Chicken

If you want to hear the whole story on what Ima tell you, click here. But I'm just saying. I hope you're on Christmas vacation this week, because I just looked at that post and it is seventy years long.

If you do not wish to go to that link, today I am going to talk about Rik, and when I was searching for that link above, I noticed every time I talk about Rik in this blog, the word "idiot" follows soon after. Or just before. Basically you cannot say his name without "idiot" coming up somewhere nearby.

In a nutshell–and I'd like to PUT Rik in a nutshell, and then get one of those soldier nutcracker things and clamp its mouth shut, hard–Rik was this Italian homeless "actor" and "detective" who never worked a day in his life, who scammed his way into my landlord's apartment above mine when my landlord got old and feeble, and he basically cut my sweet old landlord off from all his friends, took all his money, neglected my landlord till he died, then squatted in my landlord's million-dollar reversed-mortgage duplex until he was kicked out on the street.

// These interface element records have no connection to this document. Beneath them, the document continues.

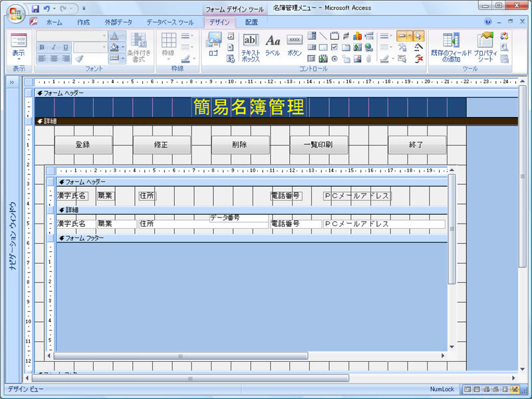Insert a chart control from the ribbon

357,36

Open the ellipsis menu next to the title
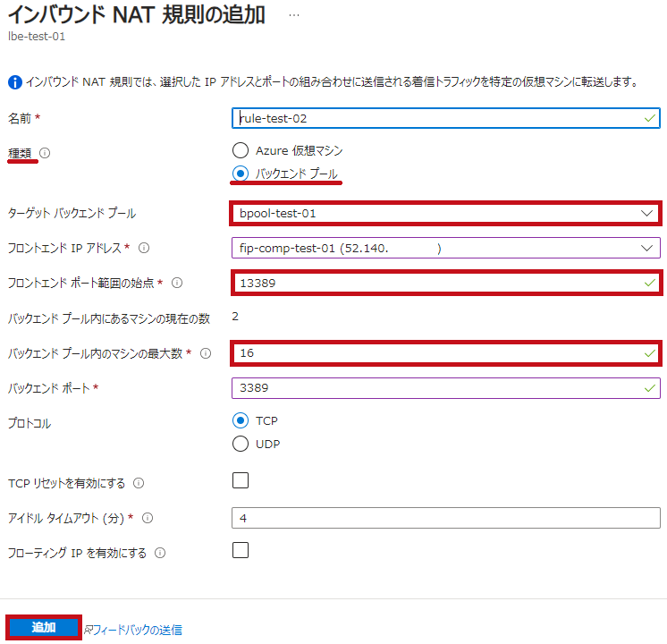click(293, 16)
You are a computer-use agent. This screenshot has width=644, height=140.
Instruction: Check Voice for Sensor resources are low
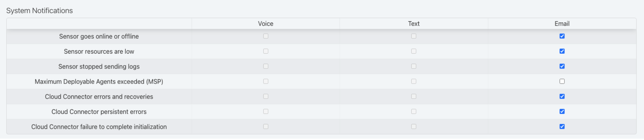pyautogui.click(x=266, y=51)
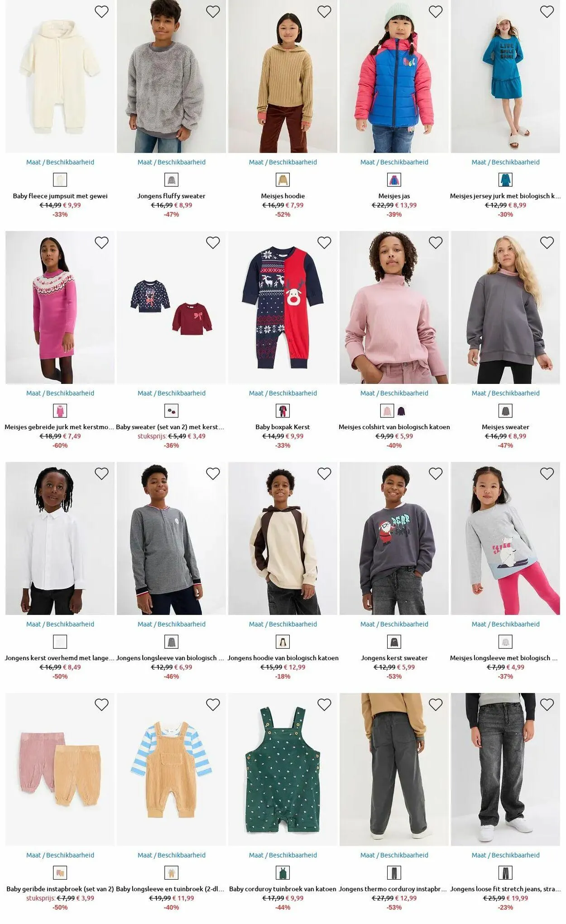Add Jongens kerst sweater to favorites heart
Viewport: 566px width, 924px height.
tap(436, 474)
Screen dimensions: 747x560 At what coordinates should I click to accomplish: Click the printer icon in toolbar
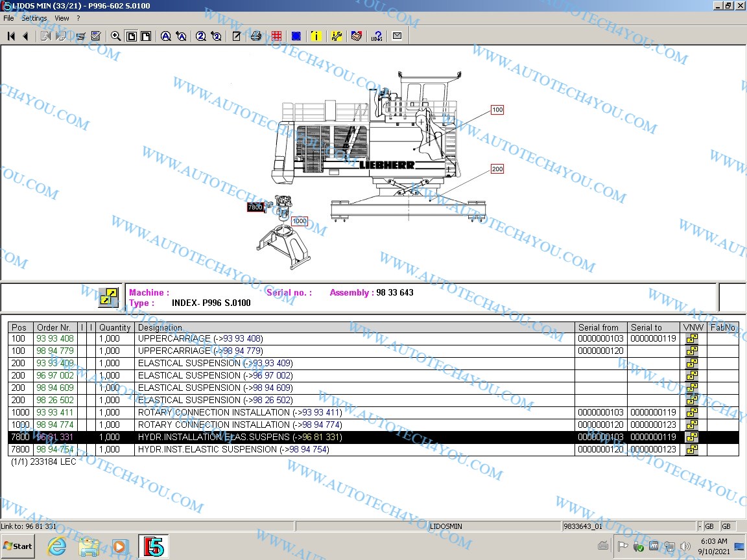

Oh, and did I mention by the time they kicked him out he was housing pigeons INSIDE the house? The whole thing had to be gutted, basically.

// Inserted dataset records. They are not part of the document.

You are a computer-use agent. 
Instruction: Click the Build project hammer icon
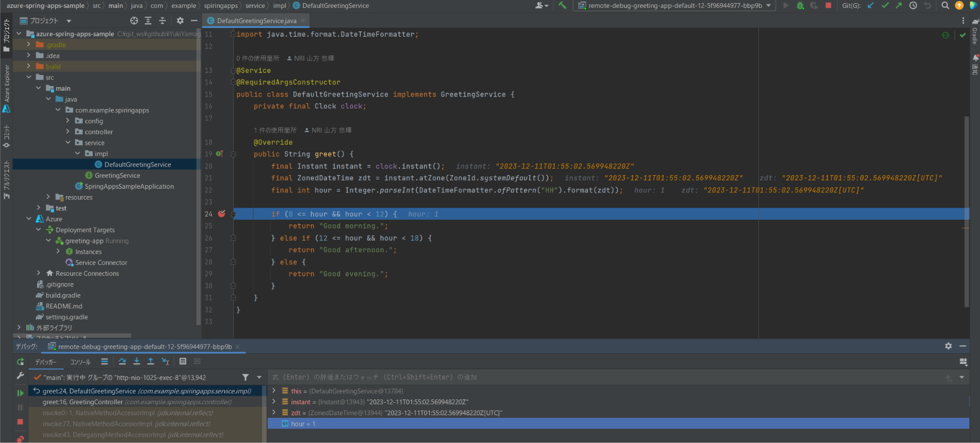click(562, 6)
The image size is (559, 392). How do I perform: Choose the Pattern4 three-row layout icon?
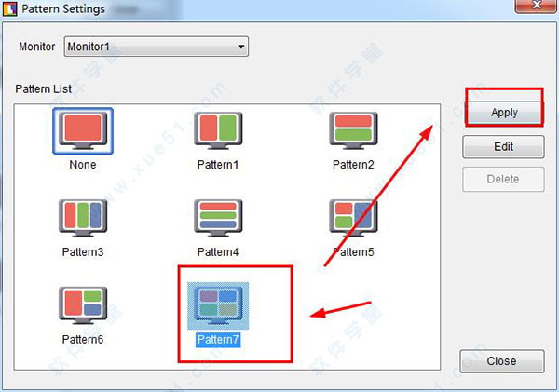pos(218,218)
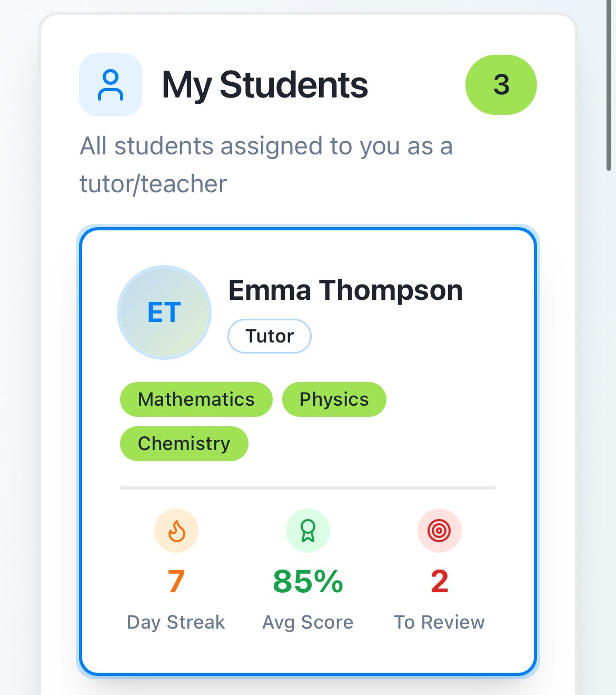The width and height of the screenshot is (616, 695).
Task: Click the blue user profile icon beside My Students
Action: [x=110, y=85]
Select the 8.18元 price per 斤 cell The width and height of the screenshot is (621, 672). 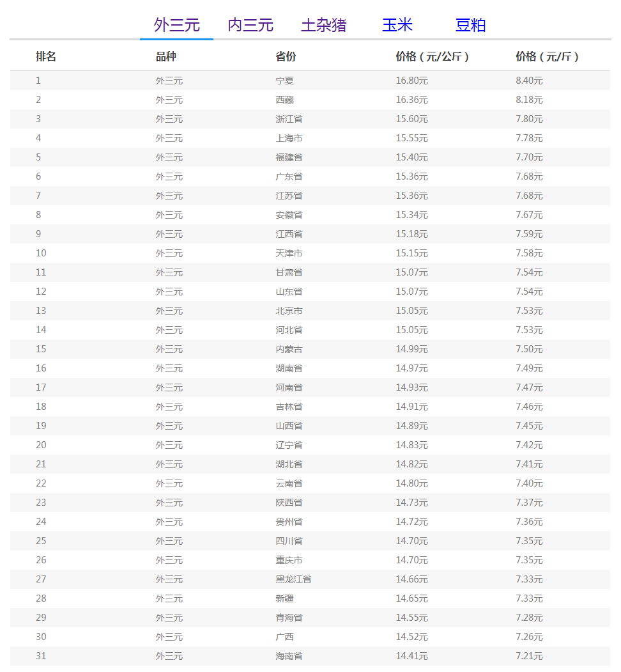(x=529, y=100)
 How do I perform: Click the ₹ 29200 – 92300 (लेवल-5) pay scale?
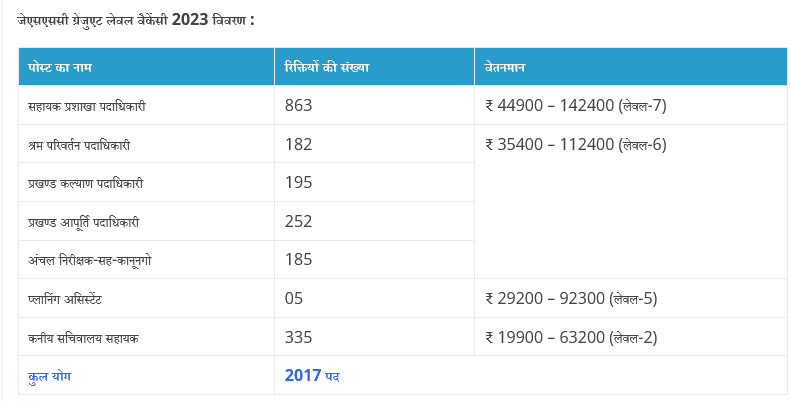click(571, 298)
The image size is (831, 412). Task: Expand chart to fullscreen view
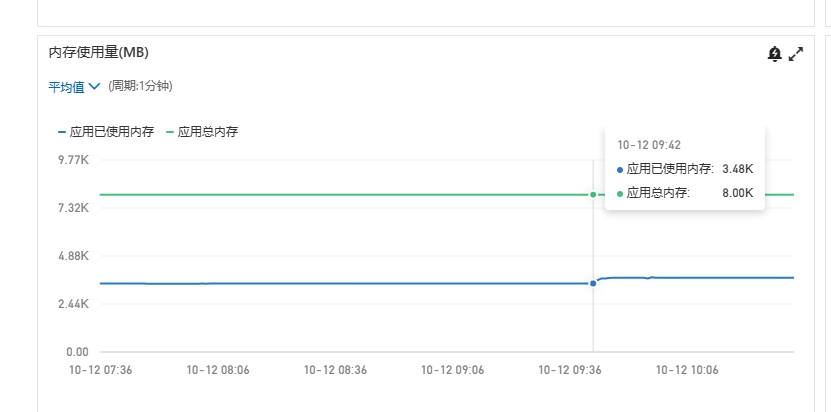(x=796, y=54)
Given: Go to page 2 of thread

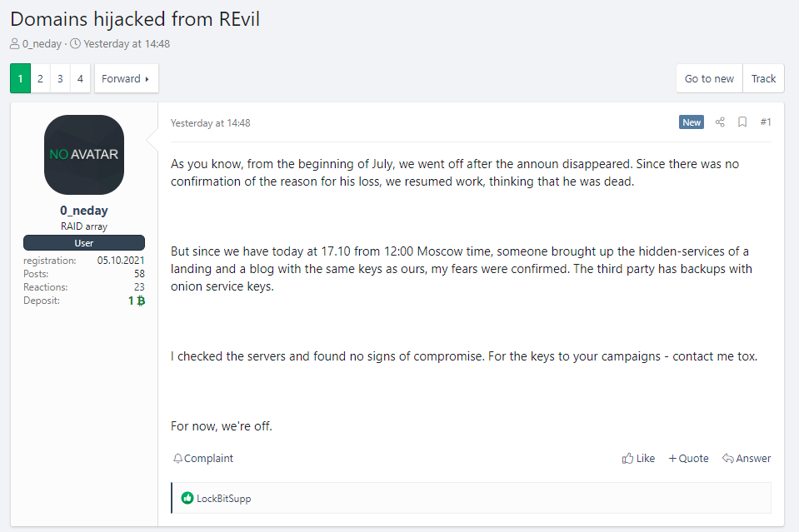Looking at the screenshot, I should [x=40, y=78].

Obviously, this is a large nutshell. It is hard for me to not go on about Rik. He is a ridiculous member of society.

The point is, no one in my old neighborhood knows where stupid Rik actually lives anymore, but he still hangs around, with his shopping cart full of birdseed, and he still leaves his ludicrous flyers everywhere.

He always left these flyers all over the place: telephone poles, on top of newspaper dispensers, on bulletin boards at landrymats, you name it. I cannot imagine that anyone actually ever called him as a result of these, because as you will see all they do is advertise, "I am a crazy person."

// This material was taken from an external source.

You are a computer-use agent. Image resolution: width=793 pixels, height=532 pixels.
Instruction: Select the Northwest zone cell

One of my old neighbors was kind enough to send me some of Rik's idiotic flyers along with her Christmas card, and I thought I'd share them with you, the viewing public.

Officerrik

Do you know what Rik certainly is? A licensed U.S. security officer. Also, I can tell he's fluent in English, with his "care taker" two words self. And I love how he is advertising that he is a conservator. How about "I will scam your old relatives, then tell elder abuse that I am your relative's gay lover" which is what he did when we dragged his useless arse into court. AND THEY BELIEVED HIM.

Also, do you know what I am? Good at scanning straightedly.

  Stalkrik
However, it's okay to stalk yourself. Just don't stalk other people.

I don't know about you, but I feel so enlightened by his little words of wisdom at the bottom. Forget drugs! I'm gonna "do what I want do" with myself!

  Cowardidiotrik
Yes, "Coward," call him. I can see how you'd feel compelled to stampede to the phone. Also, I did show you this guy's YouTube video before, but I refuse to promote it further. Plus, do you really want to see him chew a hot dog then feed it to a pigeon? No. You do not. "Don't be shy!"

Chickenrik
Oh no! A chicken is on the "lose." Did he mention he's fluent in English?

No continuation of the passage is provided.